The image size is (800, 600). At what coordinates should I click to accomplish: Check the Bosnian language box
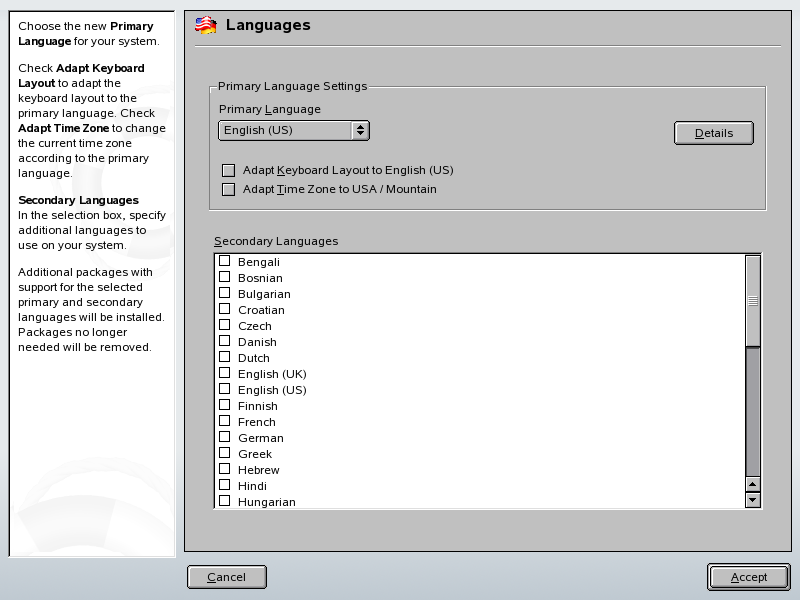(225, 277)
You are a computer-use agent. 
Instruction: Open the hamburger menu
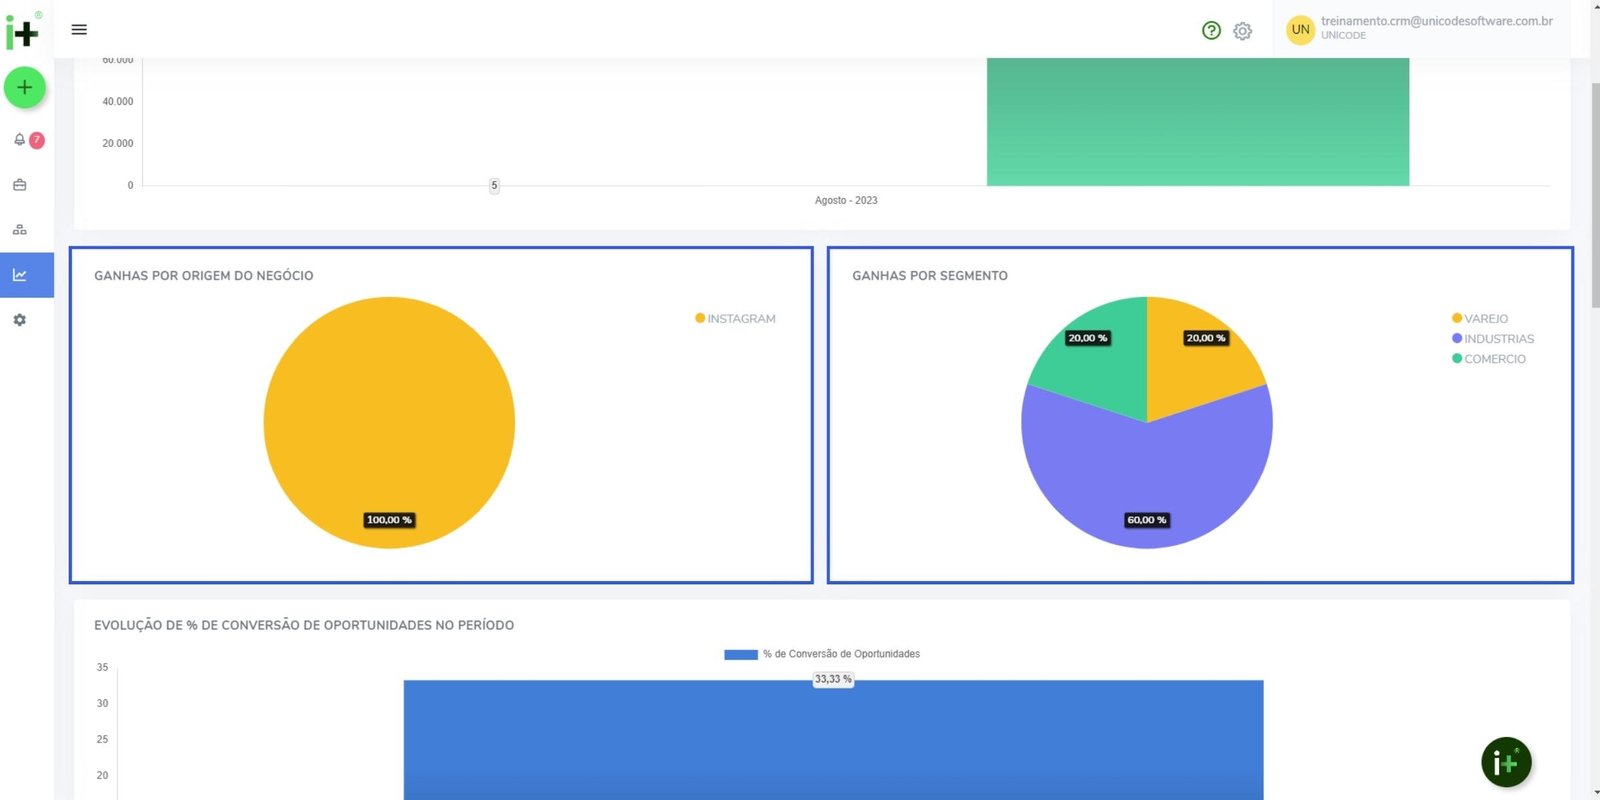(x=79, y=30)
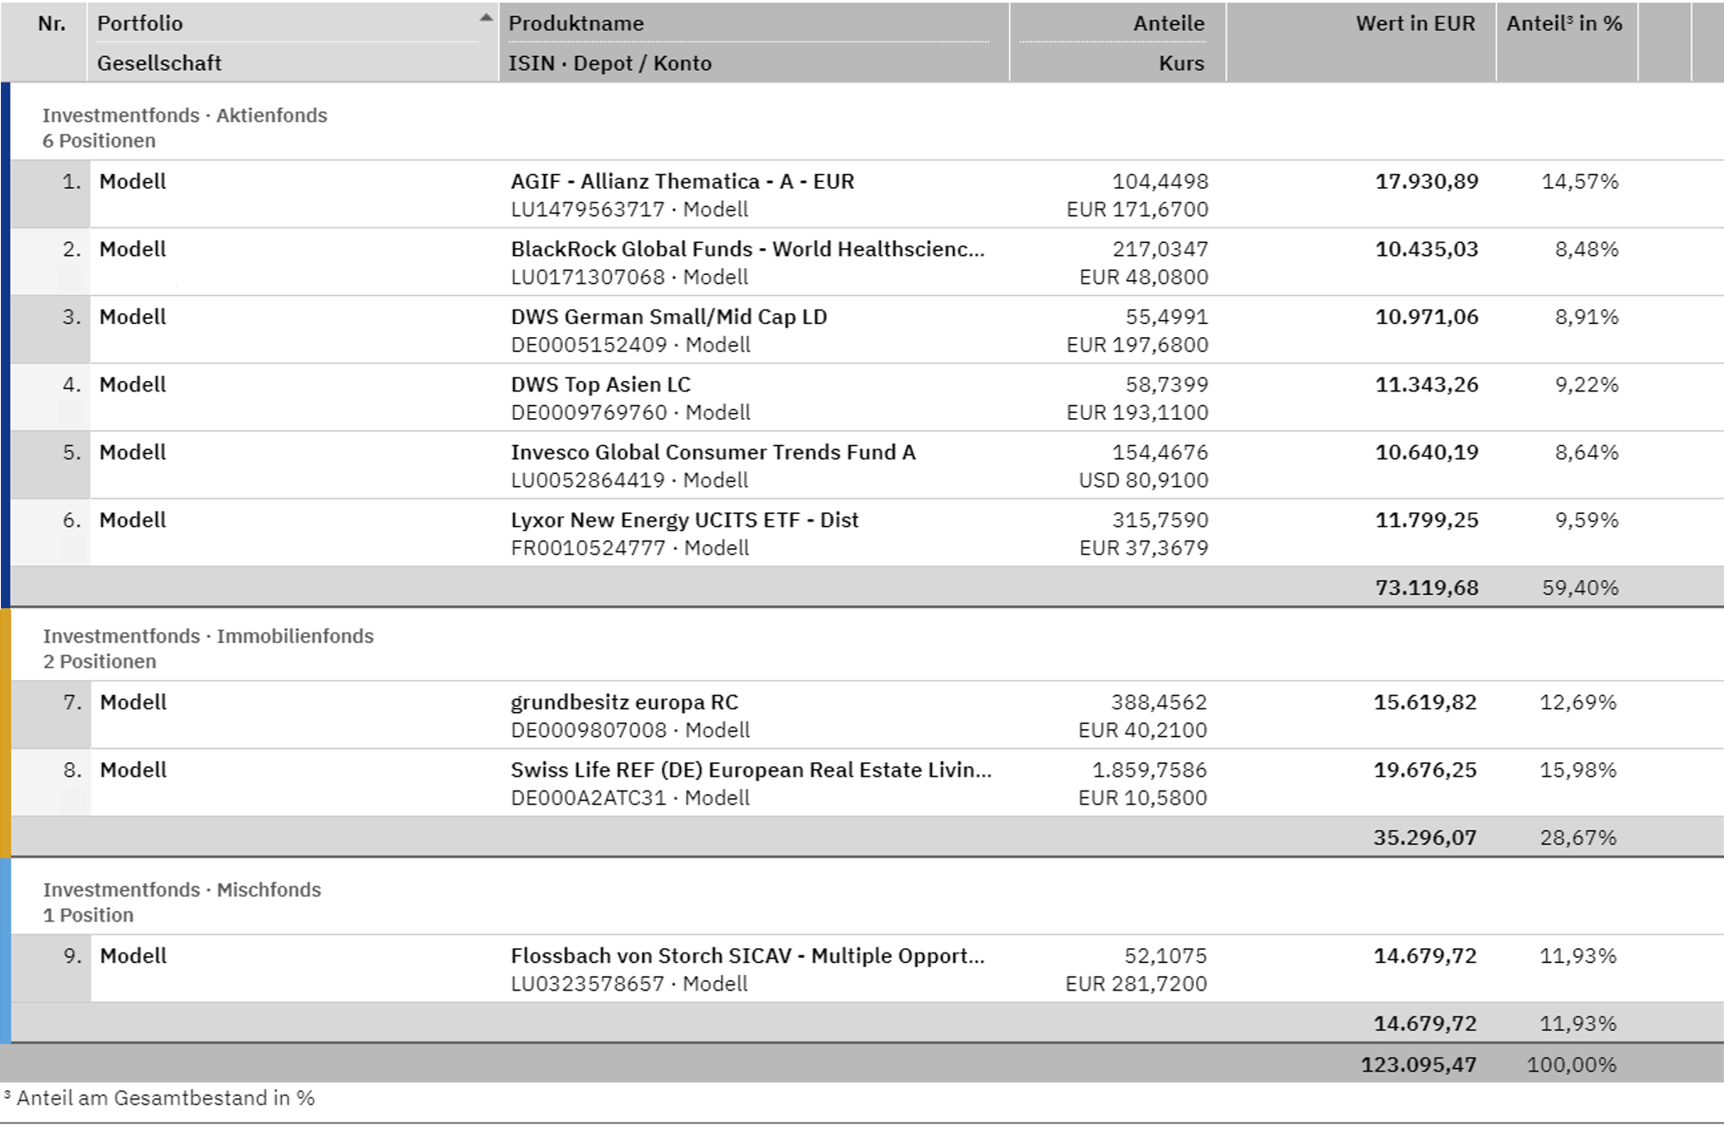Sort by the Produktname column header
Viewport: 1724px width, 1125px height.
click(x=576, y=23)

• [WHAT YOU SHOULD DO]: Reproduce the entries above without change, omitting all pictures.

• [SOLVED EXERCISE]:
The image size is (800, 600). At what coordinates should I click to accomplish: Check the Bosnian language box
(225, 277)
You are a computer-use agent. 
Instruction: Open the hamburger menu
(x=79, y=30)
Sort by the Produktname column header
Viewport: 1724px width, 1125px height.
click(x=576, y=23)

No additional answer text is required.